### Activity
Retype, word for word, each line between the lines holding "Select the Quarter" and "Select the All", inclusive, and leave the rest of the data alone.

### Source records
______________________________

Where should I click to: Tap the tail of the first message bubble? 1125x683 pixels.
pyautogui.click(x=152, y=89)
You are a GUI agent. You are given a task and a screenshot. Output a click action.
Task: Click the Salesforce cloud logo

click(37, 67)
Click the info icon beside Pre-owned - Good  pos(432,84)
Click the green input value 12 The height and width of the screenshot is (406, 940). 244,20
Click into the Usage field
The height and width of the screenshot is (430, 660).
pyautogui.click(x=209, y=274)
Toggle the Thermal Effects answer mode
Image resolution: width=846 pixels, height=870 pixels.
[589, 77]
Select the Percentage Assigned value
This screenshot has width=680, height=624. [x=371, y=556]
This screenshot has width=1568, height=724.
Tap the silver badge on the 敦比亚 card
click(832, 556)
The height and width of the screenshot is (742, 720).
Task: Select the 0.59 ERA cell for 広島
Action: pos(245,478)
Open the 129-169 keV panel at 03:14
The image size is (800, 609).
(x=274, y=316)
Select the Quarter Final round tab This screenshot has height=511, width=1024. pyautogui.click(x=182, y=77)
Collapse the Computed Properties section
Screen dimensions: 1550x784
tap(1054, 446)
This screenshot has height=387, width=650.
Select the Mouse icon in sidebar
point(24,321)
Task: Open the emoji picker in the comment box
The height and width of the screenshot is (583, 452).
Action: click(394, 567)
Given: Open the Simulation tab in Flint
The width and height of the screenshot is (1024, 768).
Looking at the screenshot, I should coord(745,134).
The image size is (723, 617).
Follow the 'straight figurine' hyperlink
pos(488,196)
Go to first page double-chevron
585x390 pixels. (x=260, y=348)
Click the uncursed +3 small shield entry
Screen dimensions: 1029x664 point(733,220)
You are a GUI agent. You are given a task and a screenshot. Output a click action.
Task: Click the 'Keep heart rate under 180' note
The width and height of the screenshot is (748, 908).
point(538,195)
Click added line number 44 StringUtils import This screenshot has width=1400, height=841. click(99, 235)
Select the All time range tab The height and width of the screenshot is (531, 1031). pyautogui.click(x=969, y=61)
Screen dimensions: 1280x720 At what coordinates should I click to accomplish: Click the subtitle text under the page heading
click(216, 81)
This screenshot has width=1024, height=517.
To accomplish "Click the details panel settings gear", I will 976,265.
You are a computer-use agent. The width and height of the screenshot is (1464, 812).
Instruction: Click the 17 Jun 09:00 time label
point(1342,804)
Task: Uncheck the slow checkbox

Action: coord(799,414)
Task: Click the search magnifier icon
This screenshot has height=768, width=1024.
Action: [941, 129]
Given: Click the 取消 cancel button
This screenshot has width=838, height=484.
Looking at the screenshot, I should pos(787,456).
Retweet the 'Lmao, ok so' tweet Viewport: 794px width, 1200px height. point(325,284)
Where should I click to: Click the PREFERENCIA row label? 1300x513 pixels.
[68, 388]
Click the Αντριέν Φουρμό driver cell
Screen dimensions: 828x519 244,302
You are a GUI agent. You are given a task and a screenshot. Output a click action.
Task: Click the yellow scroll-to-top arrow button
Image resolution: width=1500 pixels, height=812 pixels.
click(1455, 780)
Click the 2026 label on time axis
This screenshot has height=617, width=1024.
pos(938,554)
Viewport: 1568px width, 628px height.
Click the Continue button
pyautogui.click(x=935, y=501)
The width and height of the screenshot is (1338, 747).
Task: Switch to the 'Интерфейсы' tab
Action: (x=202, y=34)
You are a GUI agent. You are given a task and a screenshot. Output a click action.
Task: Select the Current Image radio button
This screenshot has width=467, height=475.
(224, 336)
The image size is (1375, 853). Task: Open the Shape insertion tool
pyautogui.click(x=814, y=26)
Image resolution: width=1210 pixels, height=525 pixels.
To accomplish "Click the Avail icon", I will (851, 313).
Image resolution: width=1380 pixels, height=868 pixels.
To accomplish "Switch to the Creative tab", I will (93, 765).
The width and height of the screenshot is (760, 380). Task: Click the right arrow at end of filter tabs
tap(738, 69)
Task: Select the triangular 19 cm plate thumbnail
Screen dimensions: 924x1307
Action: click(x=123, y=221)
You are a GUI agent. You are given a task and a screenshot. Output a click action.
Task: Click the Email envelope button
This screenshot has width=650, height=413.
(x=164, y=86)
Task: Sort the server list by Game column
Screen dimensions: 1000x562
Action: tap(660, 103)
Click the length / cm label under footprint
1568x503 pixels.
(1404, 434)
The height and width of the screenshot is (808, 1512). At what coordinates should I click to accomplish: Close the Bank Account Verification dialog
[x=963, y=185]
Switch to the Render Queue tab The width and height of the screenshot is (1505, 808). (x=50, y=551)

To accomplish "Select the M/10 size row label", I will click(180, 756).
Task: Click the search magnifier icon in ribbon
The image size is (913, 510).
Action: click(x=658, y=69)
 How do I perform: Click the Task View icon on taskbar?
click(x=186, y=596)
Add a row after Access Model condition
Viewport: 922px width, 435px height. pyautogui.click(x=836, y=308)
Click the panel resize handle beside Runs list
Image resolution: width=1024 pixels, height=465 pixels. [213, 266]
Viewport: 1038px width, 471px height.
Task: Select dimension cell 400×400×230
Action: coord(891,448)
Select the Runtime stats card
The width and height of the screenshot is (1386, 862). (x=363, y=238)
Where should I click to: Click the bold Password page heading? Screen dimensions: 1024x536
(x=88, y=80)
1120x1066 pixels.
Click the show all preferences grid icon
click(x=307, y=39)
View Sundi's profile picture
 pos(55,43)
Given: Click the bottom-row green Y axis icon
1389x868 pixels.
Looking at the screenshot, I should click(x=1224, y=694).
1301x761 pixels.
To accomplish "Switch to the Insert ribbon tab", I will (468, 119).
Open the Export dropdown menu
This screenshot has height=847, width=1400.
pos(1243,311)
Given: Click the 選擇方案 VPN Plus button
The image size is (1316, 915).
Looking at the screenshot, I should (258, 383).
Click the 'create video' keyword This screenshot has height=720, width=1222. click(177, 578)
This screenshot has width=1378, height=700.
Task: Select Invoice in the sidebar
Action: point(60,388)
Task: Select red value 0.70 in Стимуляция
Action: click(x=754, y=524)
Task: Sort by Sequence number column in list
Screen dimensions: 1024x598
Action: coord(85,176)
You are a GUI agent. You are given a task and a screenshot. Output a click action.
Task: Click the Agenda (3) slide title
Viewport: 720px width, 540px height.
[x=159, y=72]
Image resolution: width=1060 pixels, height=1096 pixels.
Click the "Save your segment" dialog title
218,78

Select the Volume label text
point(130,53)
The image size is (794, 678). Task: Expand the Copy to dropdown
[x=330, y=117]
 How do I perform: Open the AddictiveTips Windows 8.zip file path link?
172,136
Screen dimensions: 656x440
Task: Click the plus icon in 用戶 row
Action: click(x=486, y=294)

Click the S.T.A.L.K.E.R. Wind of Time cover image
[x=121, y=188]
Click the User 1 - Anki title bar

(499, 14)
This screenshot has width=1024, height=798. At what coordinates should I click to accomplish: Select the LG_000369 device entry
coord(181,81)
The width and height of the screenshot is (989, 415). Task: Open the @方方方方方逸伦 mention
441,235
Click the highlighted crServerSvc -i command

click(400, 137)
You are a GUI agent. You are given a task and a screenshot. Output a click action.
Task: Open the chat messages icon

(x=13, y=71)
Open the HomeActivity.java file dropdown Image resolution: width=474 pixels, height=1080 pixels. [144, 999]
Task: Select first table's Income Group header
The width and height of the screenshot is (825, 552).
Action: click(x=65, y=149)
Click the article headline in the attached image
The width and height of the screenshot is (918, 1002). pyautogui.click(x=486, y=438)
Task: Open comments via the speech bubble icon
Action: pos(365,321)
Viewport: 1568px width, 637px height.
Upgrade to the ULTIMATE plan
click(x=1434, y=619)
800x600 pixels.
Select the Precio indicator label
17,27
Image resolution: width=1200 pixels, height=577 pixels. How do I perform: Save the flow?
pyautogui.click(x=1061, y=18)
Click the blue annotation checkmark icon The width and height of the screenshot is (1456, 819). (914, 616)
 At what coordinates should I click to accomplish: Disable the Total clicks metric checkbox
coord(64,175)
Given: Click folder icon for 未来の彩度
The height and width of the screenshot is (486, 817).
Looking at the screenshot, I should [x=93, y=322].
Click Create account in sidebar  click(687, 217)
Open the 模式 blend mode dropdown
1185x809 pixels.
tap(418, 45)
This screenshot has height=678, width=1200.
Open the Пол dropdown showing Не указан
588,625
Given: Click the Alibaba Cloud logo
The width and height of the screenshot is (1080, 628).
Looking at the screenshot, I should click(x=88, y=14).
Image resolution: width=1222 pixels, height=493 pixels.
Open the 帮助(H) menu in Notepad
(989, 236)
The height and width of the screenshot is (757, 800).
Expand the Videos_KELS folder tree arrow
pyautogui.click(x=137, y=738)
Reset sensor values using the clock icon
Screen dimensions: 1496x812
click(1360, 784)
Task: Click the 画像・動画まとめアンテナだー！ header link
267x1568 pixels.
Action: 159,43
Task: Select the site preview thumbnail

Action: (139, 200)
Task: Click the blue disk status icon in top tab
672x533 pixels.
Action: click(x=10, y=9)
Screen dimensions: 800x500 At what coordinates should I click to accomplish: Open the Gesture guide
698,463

______________________________

### Answer to the problem
Select the Quarter Final round tab This screenshot has height=511, width=1024. pyautogui.click(x=182, y=77)
Collapse the Computed Properties section
Screen dimensions: 1550x784
tap(1054, 446)
This screenshot has height=387, width=650.
Select the Mouse icon in sidebar
point(24,321)
Task: Open the emoji picker in the comment box
The height and width of the screenshot is (583, 452).
Action: click(394, 567)
Given: Open the Simulation tab in Flint
The width and height of the screenshot is (1024, 768).
Looking at the screenshot, I should coord(745,134).
The image size is (723, 617).
Follow the 'straight figurine' hyperlink
pos(488,196)
Go to first page double-chevron
585x390 pixels. (x=260, y=348)
Click the uncursed +3 small shield entry
Screen dimensions: 1029x664 point(733,220)
You are a GUI agent. You are given a task and a screenshot. Output a click action.
Task: Click the 'Keep heart rate under 180' note
The width and height of the screenshot is (748, 908).
point(538,195)
Click added line number 44 StringUtils import This screenshot has width=1400, height=841. click(99, 235)
Select the All time range tab The height and width of the screenshot is (531, 1031). pyautogui.click(x=969, y=61)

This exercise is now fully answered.